Segment Start: LISTED RECORDS

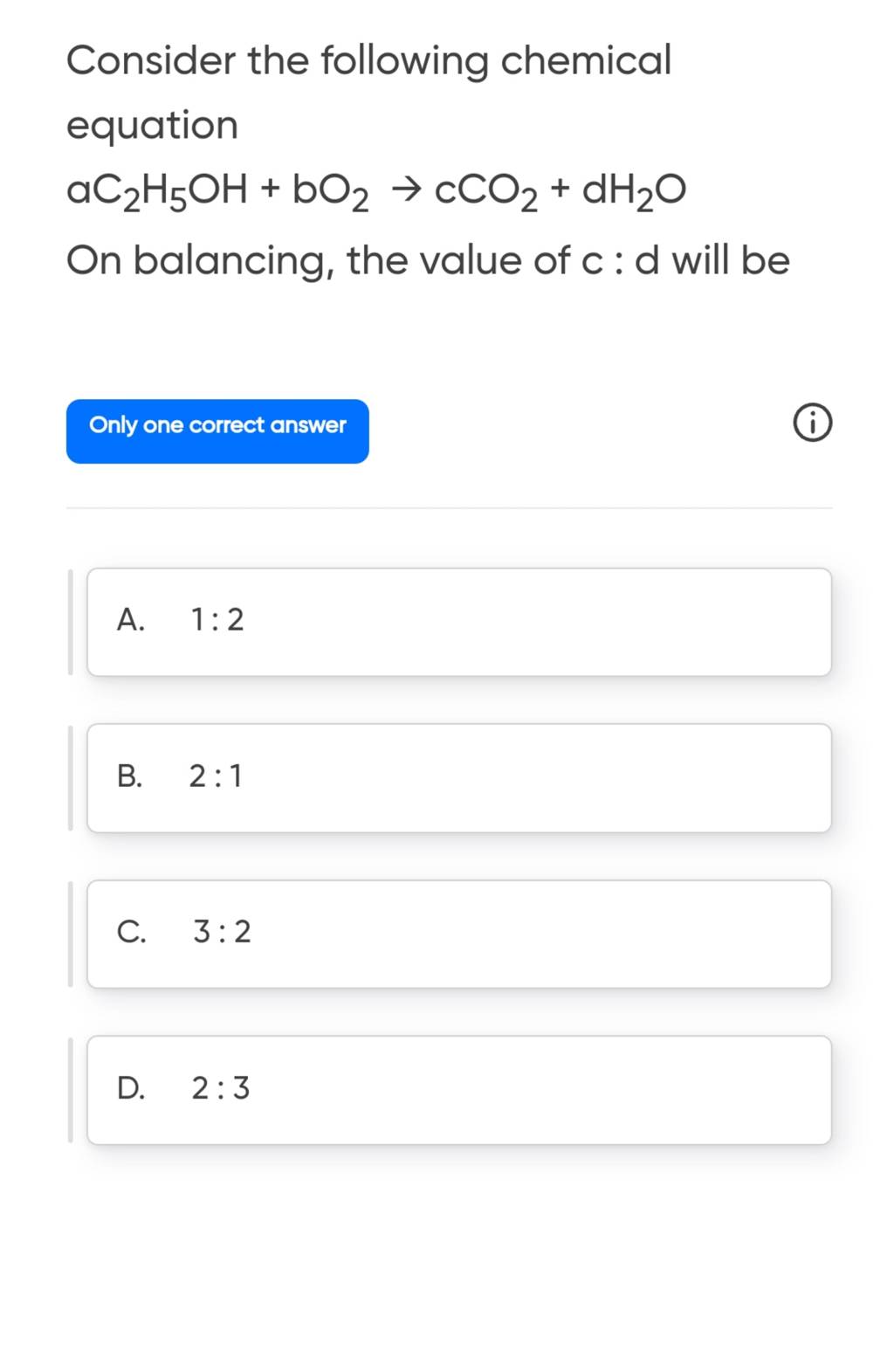This screenshot has width=894, height=1372.
Task: Click the letter label 'C.'
Action: point(131,933)
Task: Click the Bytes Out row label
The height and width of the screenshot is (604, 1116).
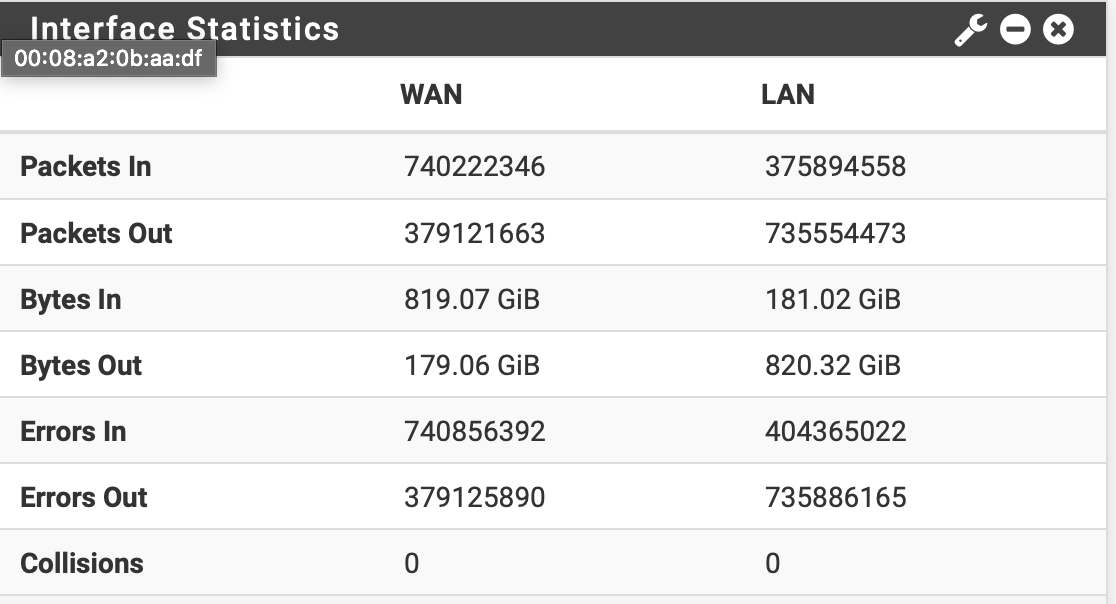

Segment End: LISTED RECORDS

DIRECTIONS FOR THIS TASK »
Exclude all pictures and reproduce exactly the lines from the one containing "Task: Click the Bytes Out row label" through the final line of the entries above.

WRITTEN ANSWER »
Task: Click the Bytes Out row label
The height and width of the screenshot is (604, 1116).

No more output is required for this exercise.